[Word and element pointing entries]
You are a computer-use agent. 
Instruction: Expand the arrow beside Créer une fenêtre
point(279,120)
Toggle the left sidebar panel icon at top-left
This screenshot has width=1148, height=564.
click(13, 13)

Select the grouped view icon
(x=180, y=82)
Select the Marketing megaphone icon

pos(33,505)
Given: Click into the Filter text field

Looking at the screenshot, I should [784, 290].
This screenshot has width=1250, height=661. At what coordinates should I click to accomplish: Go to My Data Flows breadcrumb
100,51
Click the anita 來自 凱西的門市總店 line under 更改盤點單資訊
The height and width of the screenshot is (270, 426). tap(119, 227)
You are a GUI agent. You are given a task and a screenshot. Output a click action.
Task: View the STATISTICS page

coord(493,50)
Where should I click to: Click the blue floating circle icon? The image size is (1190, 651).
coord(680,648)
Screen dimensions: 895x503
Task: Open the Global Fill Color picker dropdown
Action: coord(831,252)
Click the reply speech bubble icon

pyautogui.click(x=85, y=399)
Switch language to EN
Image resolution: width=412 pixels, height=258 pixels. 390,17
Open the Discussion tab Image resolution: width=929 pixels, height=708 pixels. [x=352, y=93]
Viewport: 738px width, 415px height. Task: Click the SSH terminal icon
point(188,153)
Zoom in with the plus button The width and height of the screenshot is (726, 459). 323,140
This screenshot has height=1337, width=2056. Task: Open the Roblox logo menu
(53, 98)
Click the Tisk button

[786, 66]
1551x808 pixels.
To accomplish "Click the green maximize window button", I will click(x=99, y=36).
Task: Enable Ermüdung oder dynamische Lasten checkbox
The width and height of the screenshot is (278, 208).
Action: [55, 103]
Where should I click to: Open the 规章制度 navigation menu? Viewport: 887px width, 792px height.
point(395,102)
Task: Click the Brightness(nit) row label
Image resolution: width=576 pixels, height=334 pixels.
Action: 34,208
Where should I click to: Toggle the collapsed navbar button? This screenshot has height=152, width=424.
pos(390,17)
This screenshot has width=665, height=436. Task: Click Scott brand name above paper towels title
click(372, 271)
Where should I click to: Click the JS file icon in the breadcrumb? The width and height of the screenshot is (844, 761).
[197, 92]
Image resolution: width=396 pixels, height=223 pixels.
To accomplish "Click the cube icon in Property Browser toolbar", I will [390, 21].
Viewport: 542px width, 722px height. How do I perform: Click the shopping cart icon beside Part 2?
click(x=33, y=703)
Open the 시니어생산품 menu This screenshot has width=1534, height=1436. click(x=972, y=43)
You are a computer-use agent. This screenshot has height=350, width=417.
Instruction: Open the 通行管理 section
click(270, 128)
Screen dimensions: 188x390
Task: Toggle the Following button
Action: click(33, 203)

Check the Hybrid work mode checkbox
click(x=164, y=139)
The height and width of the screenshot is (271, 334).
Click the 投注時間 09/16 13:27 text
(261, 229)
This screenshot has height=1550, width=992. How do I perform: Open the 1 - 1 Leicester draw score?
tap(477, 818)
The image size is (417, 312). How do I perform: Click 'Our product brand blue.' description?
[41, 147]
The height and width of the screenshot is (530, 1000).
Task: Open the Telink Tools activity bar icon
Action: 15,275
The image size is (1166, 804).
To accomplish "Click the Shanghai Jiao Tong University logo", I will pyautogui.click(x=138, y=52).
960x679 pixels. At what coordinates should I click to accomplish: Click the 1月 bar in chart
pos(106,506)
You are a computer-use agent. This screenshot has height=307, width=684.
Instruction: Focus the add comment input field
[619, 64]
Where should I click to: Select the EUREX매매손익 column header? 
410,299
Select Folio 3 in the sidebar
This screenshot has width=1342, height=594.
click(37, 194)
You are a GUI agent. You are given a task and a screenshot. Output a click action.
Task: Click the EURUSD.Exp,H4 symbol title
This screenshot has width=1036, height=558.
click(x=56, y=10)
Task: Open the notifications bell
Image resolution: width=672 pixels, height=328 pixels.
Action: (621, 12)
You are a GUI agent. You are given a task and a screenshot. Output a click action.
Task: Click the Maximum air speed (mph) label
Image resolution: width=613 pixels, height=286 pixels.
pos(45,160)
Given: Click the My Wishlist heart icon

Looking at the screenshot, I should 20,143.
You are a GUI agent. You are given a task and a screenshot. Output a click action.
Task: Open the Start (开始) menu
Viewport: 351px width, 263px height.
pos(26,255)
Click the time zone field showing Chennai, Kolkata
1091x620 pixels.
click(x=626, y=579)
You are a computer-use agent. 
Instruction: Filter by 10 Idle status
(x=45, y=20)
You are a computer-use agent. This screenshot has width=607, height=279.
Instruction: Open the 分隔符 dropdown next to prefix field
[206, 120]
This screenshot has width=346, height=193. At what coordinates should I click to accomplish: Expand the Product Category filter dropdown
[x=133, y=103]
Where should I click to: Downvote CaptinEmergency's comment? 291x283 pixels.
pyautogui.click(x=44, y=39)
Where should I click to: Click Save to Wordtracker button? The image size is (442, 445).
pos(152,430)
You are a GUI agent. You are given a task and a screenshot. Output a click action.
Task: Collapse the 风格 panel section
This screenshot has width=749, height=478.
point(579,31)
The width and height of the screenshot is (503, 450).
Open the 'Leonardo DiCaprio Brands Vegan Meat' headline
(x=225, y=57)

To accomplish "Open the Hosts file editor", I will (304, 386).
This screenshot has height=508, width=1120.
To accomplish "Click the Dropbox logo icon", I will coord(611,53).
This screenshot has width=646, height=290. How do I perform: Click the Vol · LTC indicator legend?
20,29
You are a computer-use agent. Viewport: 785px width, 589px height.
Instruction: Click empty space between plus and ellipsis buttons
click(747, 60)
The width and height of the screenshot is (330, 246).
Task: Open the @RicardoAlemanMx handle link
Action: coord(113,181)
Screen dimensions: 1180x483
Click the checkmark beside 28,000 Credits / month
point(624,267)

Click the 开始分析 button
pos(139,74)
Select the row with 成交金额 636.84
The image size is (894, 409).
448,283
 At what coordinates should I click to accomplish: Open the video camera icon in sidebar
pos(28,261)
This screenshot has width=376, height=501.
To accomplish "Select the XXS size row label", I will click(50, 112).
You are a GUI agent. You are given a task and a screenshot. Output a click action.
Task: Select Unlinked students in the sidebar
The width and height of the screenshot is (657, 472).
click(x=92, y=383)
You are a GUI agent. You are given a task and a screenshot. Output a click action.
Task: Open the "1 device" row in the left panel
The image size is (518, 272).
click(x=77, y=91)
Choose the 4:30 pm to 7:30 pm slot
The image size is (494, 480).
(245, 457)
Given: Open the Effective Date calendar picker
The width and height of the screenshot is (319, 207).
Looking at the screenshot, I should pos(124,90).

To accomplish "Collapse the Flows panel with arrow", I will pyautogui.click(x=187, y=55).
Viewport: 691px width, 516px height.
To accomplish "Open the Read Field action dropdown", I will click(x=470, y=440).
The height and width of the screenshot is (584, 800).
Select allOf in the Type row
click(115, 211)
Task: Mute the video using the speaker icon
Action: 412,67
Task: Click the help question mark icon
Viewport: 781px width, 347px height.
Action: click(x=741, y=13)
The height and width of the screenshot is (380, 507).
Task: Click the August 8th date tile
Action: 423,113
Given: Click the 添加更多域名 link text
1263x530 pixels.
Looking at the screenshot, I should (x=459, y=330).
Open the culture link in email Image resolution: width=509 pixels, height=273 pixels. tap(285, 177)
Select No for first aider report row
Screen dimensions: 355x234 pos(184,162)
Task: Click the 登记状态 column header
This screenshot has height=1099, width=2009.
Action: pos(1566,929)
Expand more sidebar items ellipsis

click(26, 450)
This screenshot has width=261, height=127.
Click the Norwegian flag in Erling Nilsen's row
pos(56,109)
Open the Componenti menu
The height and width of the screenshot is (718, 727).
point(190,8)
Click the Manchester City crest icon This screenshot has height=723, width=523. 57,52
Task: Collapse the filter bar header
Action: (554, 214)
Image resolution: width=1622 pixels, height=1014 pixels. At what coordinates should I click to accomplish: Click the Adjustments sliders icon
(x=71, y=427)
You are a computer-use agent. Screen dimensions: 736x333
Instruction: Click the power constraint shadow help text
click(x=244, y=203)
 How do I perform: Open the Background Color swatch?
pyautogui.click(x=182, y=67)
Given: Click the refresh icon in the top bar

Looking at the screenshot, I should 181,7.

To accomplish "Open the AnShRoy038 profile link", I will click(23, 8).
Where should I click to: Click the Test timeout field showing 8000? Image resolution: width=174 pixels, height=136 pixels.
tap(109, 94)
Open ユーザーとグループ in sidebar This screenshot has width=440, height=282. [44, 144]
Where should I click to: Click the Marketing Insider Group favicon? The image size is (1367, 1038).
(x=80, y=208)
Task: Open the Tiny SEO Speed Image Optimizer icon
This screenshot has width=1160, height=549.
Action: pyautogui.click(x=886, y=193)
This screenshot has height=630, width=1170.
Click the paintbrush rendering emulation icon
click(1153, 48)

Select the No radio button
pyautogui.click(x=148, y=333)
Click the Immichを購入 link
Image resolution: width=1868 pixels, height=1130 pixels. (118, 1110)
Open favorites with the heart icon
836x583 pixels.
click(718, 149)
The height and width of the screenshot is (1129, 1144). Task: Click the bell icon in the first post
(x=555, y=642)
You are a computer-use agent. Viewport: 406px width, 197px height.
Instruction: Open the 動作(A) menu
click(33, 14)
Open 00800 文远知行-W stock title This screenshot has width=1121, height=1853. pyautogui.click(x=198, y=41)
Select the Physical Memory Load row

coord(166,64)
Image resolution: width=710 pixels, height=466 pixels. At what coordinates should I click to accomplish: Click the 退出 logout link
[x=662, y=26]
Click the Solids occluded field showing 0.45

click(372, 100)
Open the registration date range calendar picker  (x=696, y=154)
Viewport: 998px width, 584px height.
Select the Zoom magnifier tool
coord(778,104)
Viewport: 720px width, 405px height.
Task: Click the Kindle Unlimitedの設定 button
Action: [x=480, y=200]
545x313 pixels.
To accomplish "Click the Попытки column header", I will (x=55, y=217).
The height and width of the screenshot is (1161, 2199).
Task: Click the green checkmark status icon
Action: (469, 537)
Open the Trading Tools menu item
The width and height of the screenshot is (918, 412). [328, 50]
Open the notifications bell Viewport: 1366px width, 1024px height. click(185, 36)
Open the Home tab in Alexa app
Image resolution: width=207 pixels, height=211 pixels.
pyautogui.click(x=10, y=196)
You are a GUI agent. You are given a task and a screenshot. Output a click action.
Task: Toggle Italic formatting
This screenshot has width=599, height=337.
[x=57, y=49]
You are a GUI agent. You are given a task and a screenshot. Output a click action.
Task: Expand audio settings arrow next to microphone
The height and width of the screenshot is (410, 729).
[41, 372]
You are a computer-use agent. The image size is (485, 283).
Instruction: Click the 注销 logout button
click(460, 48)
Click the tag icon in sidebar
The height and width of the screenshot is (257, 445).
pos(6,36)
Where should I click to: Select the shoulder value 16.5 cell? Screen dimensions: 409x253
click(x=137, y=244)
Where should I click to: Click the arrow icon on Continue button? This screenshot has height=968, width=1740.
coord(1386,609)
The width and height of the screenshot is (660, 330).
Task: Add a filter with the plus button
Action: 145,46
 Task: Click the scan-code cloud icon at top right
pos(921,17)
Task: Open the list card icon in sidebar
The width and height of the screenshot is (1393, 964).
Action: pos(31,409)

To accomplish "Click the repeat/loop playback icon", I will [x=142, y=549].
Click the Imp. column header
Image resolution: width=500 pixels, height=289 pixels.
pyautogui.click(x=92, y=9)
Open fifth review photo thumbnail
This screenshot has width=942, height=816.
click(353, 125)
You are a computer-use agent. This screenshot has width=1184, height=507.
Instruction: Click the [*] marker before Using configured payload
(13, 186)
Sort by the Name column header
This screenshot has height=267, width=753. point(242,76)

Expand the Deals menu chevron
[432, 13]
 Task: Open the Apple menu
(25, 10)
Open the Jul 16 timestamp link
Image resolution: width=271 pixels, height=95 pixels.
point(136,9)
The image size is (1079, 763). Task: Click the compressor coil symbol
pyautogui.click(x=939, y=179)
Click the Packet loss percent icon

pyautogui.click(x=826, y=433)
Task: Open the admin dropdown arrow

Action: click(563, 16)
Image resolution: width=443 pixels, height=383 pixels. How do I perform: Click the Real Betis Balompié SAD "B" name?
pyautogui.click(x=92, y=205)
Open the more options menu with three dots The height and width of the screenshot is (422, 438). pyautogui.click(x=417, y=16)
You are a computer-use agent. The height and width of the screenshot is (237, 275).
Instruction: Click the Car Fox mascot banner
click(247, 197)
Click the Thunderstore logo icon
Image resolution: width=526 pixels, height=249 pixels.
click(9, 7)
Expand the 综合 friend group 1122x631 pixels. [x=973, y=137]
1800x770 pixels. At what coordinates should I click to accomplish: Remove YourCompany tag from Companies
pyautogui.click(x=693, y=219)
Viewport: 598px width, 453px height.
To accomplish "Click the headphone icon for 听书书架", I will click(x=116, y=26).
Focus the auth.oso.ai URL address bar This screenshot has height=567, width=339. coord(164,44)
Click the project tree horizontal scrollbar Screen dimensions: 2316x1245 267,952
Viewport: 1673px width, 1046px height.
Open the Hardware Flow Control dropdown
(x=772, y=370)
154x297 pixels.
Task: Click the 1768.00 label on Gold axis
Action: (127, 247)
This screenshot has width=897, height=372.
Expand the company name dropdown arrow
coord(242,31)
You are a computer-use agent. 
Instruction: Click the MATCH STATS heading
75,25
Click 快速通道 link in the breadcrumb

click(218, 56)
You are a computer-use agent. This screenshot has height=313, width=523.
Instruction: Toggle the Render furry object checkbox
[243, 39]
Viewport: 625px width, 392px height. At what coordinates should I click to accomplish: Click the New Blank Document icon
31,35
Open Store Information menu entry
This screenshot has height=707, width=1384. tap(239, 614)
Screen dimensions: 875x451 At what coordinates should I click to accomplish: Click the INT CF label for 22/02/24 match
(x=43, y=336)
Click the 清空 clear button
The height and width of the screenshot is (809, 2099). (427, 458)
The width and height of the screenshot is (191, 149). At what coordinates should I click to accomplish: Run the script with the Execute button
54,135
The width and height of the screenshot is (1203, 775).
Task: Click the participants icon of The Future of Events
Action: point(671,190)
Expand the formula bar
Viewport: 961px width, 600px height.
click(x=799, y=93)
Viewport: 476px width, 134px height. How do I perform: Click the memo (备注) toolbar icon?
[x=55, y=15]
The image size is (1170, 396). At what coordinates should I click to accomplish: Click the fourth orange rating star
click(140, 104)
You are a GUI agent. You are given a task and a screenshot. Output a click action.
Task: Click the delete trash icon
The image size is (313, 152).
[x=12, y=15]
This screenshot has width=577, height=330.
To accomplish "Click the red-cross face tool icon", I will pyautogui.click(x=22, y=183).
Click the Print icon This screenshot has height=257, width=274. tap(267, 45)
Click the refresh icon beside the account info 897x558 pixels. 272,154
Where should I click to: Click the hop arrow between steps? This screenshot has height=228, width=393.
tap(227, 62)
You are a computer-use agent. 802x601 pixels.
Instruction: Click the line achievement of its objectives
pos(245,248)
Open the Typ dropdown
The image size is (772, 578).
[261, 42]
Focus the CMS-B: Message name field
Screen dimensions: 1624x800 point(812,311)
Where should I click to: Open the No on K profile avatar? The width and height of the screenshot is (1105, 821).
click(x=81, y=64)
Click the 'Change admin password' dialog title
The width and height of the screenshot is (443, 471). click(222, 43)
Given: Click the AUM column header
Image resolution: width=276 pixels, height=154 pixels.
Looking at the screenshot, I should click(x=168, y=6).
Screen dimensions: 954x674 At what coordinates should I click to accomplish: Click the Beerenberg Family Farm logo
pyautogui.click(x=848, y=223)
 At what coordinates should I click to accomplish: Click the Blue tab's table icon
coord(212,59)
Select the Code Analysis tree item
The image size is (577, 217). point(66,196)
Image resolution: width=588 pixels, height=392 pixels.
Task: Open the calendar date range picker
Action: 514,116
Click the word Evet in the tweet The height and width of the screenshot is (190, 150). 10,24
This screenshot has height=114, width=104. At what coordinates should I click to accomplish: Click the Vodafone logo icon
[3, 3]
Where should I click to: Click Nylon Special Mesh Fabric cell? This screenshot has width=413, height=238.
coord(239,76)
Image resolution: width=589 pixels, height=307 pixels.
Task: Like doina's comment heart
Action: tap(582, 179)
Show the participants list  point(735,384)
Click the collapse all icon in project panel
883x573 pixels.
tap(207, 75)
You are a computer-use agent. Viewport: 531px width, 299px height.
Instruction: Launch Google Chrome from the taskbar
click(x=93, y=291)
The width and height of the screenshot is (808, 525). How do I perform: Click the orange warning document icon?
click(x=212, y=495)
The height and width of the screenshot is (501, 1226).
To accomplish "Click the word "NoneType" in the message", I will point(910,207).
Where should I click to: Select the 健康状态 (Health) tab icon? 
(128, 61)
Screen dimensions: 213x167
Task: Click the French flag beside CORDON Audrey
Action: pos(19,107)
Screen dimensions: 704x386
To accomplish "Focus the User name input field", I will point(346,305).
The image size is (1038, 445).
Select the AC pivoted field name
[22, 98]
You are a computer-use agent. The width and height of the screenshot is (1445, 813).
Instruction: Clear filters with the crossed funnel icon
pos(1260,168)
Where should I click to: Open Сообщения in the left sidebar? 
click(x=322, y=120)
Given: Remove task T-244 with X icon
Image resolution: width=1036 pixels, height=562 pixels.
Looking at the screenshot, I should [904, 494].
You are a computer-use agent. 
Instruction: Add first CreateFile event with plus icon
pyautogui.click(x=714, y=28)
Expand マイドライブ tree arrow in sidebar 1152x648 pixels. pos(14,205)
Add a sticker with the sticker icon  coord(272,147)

Request: Rewrite the records starting with the line containing "Switch language to EN" and going on through the line containing "point(188,153)", replacing "Discussion" with "Comments" and leaving everything else unchanged.

Exercise answer:
Switch language to EN
Image resolution: width=412 pixels, height=258 pixels. 390,17
Open the Comments tab Image resolution: width=929 pixels, height=708 pixels. [x=352, y=93]
Viewport: 738px width, 415px height. Task: Click the SSH terminal icon
point(188,153)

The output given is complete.